A ausência de um plano de reforma agrária que tenha o objetivo de facilitar o acesso da população camponesa à apropriação e uso da terra e, deste modo, possibilitar a elevação dos padrões de vida dos trabalhadores rurais explicita que o Estado brasileiro tem um compromisso histórico com a burguesia agroexportadora. As questões relacionadas a política fundiária para a reforma agrária foram e continuam a ser tratadas no âmbito da segurança nacional e dirigida pelos aparelhos repressivos do Estado. Busca-se, desta forma, diminuir os tensionamentos socias e as mobilizações dos trabalhadores do campo ao mesmo tempo em que se preserva a expansão dos grandes empreendimentos agrícolas.

O fantástico montante de 2 trilhões de PIB alcançados pelo setor do agronegócio em 2020, em plena pandemia, é fundamentalmente devido a duas circunstâncias: a primeira delas é o livre acesso que as grandes empresas, fundos de investimentos imperialistas e bancos têm aos recursos naturais e terras, particularmente na Amazônia Legal. A segunda é a existência de uma massa populacional no campo totalmente desassistida de políticas públicas e, que não tem outra alternativa senão colocar a força de trabalho, da forma mais precarizada possível, para a reprodução do capital.

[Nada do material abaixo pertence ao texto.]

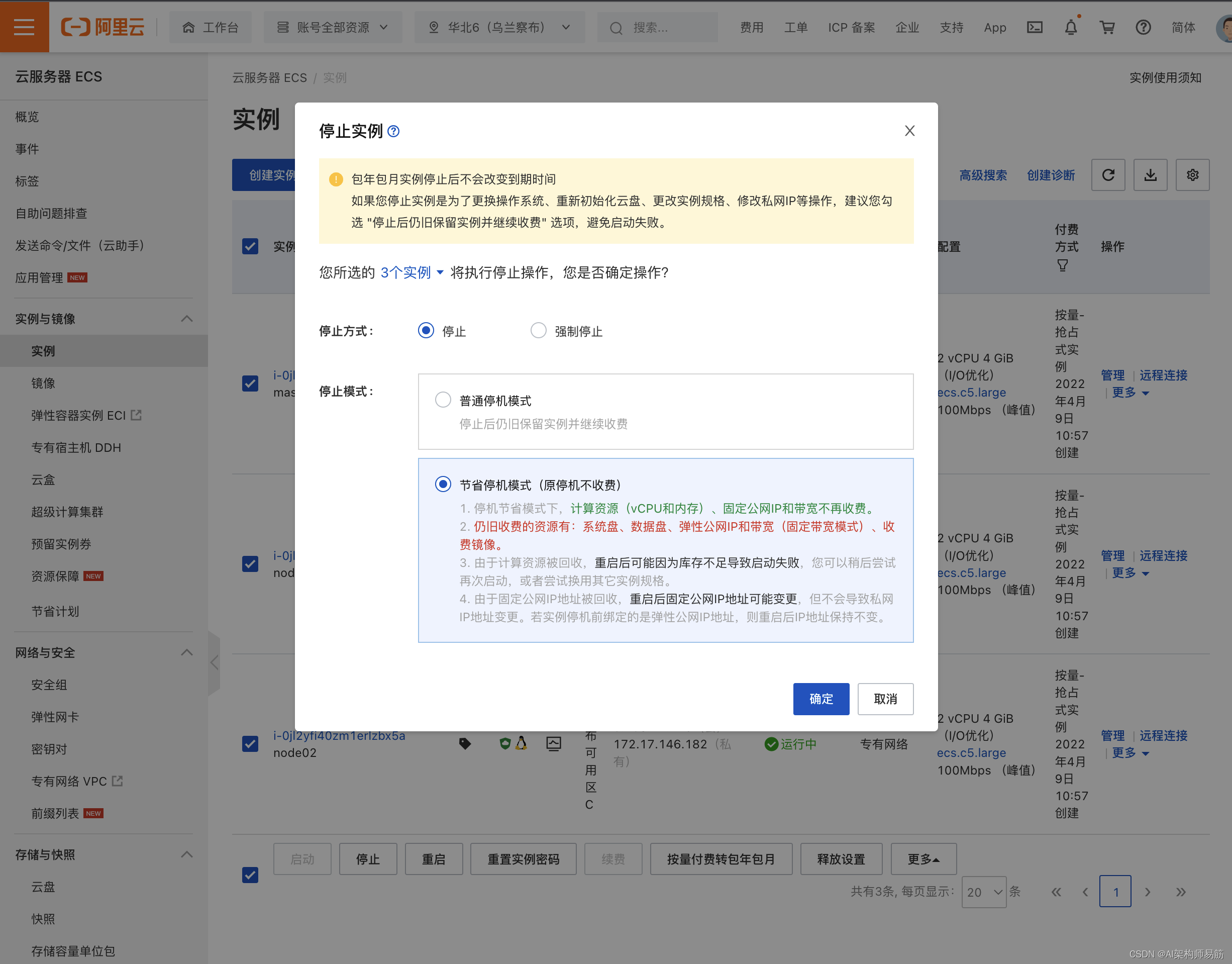Expand the 更多 actions dropdown
The height and width of the screenshot is (964, 1232).
point(922,858)
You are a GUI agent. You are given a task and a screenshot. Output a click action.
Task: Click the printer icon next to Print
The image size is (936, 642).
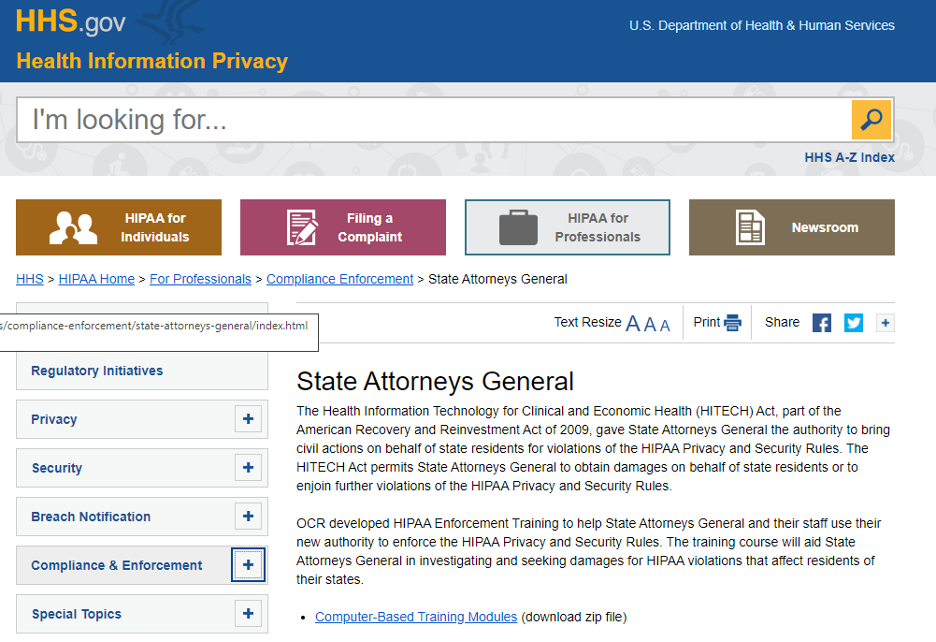coord(734,322)
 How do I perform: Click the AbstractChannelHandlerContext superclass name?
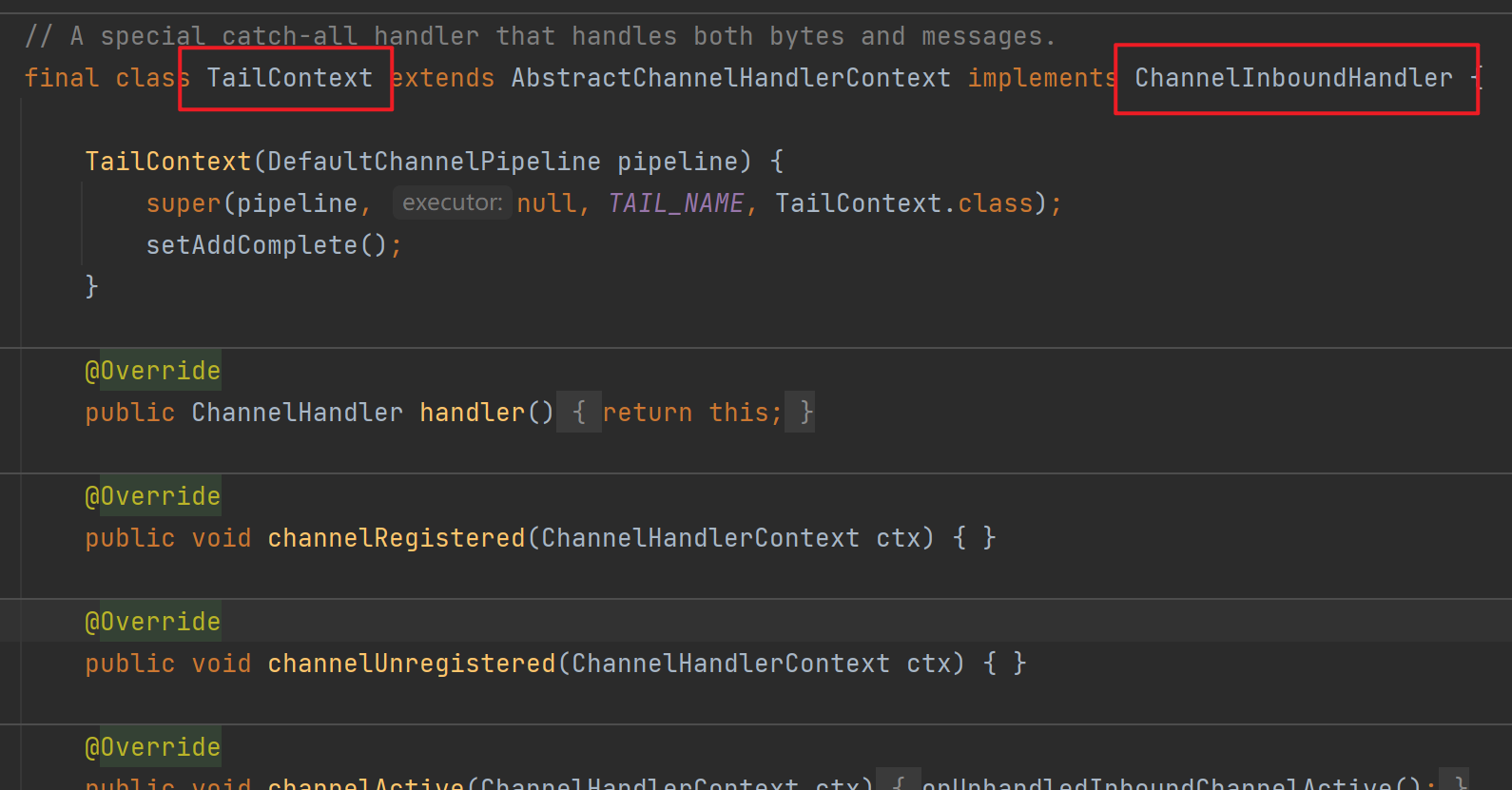(730, 78)
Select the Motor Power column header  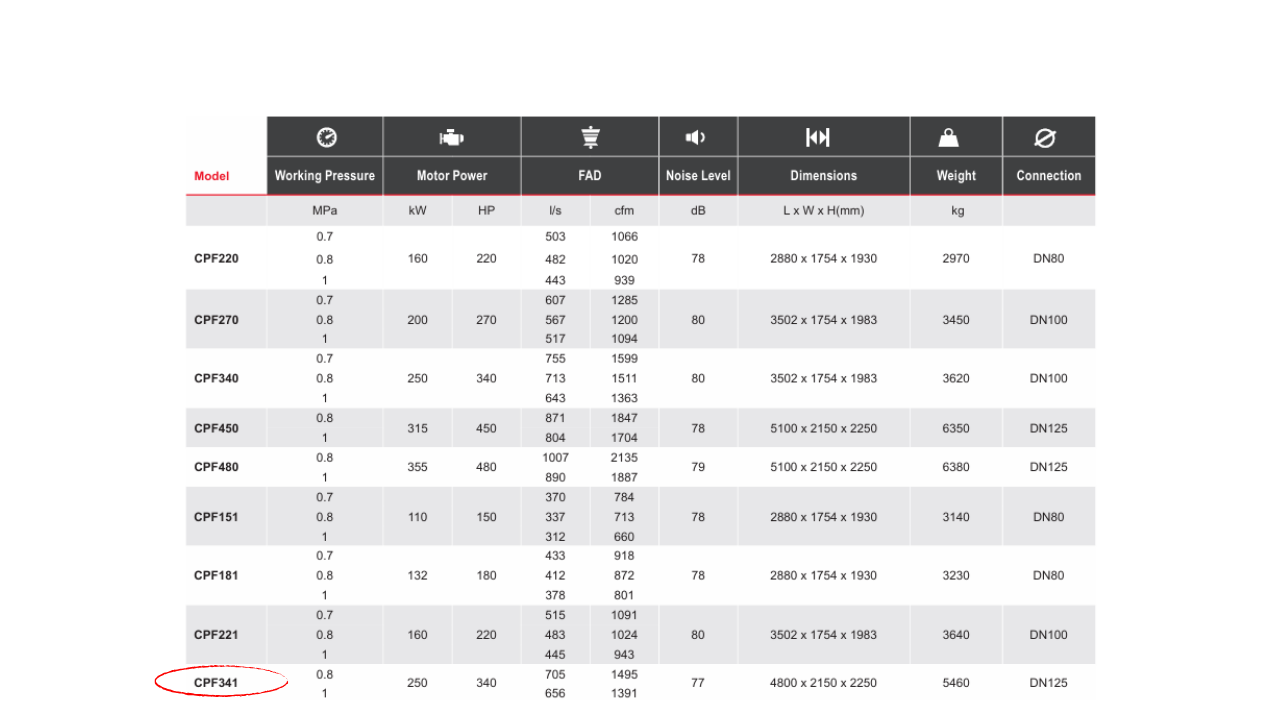click(x=452, y=175)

Em ambas as situações, é o Estado brasileiro que permite.

Não podemos assumir a posição ingênua e ilusória de que o problema agrário no Brasil será solucionado através de decreto, ou de qualquer outra inciativa de caráter jurídico do governo, por mais progressista e popular que este seja, sem o amparo de um amplo movimento reivindicatório. Não esqueçamos do golpe de 1964 e as Reformas de Base de João Goulart. Dois anos antes dos militares tomarem de assalto o controle político do país com a assistência do governo estadunidense, o então embaixador Lincoln Gordon teria reportado através de documentos oficiais ao presidente John Kennedy que as atitudes de Goulart e Brizola sobre a reforma agrária representavam uma ameaça ao que ele considerava de “mundo livre”. Este episódio nos mostra que é impossível resolver a questão agrária no Brasil sem considerar a constituição de uma base social reivindicatória compatível com a magnitude da solidez e estabilidade que o latifúndio adquiriu ao longo destes cinco séculos de formação econômica do país.

A necessidade da reforma agrária é um imperativo para resolver os mais graves problemas sociais e econômicos de todo o país. Assim, precisamos intensificar o debate sobre esta questão e apresentarmos formas práticas de se realizar a reforma agrária, considerando que a aliança entre as forças políticas do campo e da cidade é condição imprescindível para a completa transformação da organização e estrutura fundiária nacional. A libertação dos camponeses é uma das etapas da construção do socialismo no Brasil.

[i]  Informações obtidas pelo IBGE em 17 de setembro de 2020 a partir de coletar de dados entre 2017 e 2018 em quase 58 mil domicílios de todo o país.